---------- TEXT EXCERPT

How can I extract the string after a specified character in SSMS?
For example "X1234" -> "1234". For this, the string will always begin with X.
What I have tried so far:
SUBSTRING(a.string,1,CHARINDEX('X',a.string))
which returns the 1st character after the X, though does not extend to all characters after X
If all the string starts with X then you just can select substring starting from second character as below:
select substring('X1234',2,len('X1234'))
Or if there is chance to start with other characters then first you can use case when check whether the first character is X or not.
select case when left('X1234',1)='X' then substring('X1234',2,len('X1234'))end
If you want a dynamic search pattern you can use a combination of substring and charindex:
DECLARE @Input NVARCHAR(100) = 'X1234'
DECLARE @SearchString CHAR = 'X'
DECLARE @PosSearchString INT = CHARINDEX(@SearchString, @Input)
SELECT @Input AS InputString
,@PosSearchString AS PosSearchString
,CASE
WHEN @PosSearchString > 0 THEN SUBSTRING(@Input, @PosSearchString+1, LEN(@Input) - @PosSearchString)

--------------------
---------- DATA

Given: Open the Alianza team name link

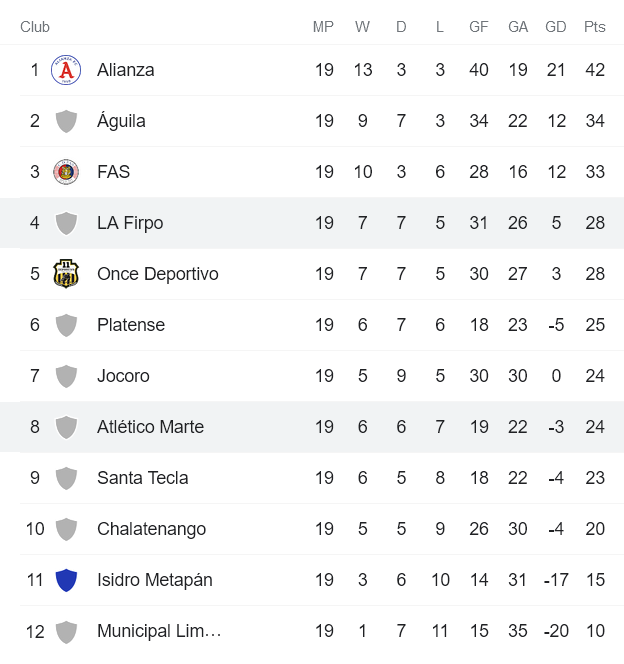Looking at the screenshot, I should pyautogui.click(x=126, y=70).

--------------------
---------- DATA

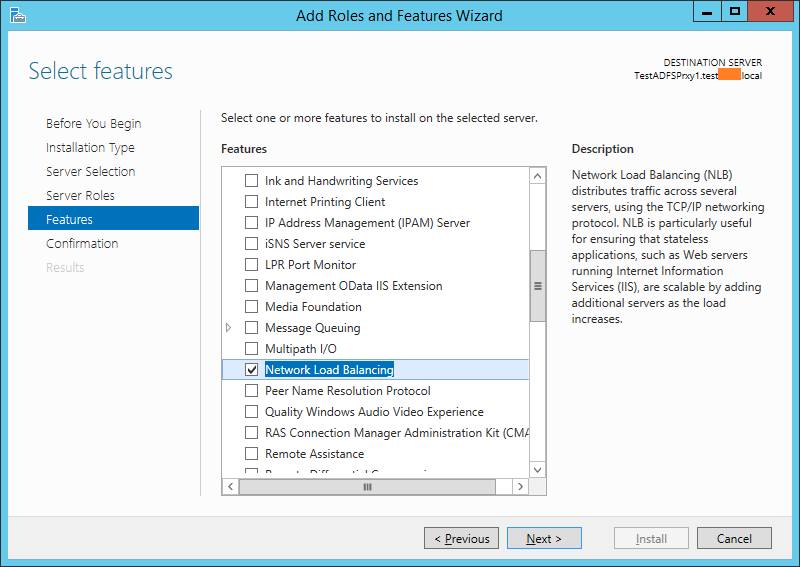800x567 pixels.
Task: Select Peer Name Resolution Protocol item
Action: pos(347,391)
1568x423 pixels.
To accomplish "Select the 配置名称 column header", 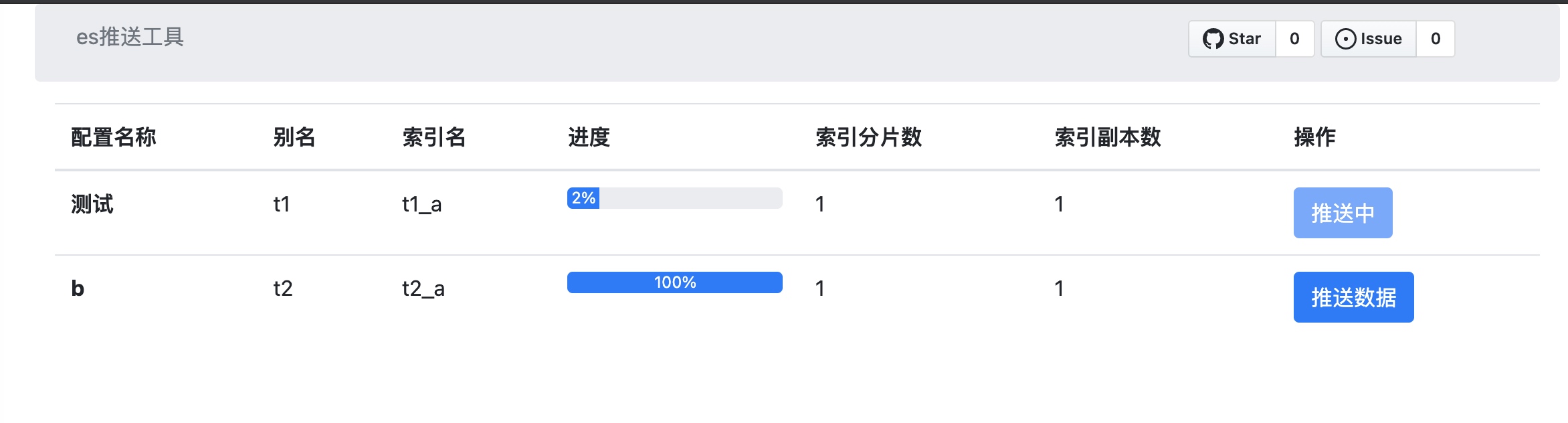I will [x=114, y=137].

--------------------

EXERCISES TO COMPLETE:
**a)** Reproduce the stretch of the SSMS string-extraction thread from "How can I extract" through "is X or not.", word for word.
**b)** Write the next part of the SSMS string-extraction thread, beginning right after its last line.

ANSWERS TO THE EXERCISES:
**a)**
How can I extract the string after a specified character in SSMS?
For example "X1234" -> "1234". For this, the string will always begin with X.
What I have tried so far:
SUBSTRING(a.string,1,CHARINDEX('X',a.string))
which returns the 1st character after the X, though does not extend to all characters after X
If all the string starts with X then you just can select substring starting from second character as below:
select substring('X1234',2,len('X1234'))
Or if there is chance to start with other characters then first you can use case when check whether the first character is X or not.

**b)**
ELSE ''
END AS AfterSearchString
You can try with PATINDEX for Patern match
select substring('X1234',patindex('%[a-z][0-9]%', 'X1234')+1, 100)
If you want the value from the second character onward, I would suggest stuff():
select stuff(str, 1, 1, '')
If you specifically want to remove all characters up to the first occurrence of a character, such as 'x', then:
select stuff(str, 1, charindex('x', str), '')
If you want to do this conditionally -- so the string is returned even when 'x' is not in the string:
select stuff(str, 1, charindex('x', str + 'x'), '')
If you wanted everything up to the first digit to be removed:
select stuff(str, 1, patindex('%[0-9]%', str + '0') - 1, '')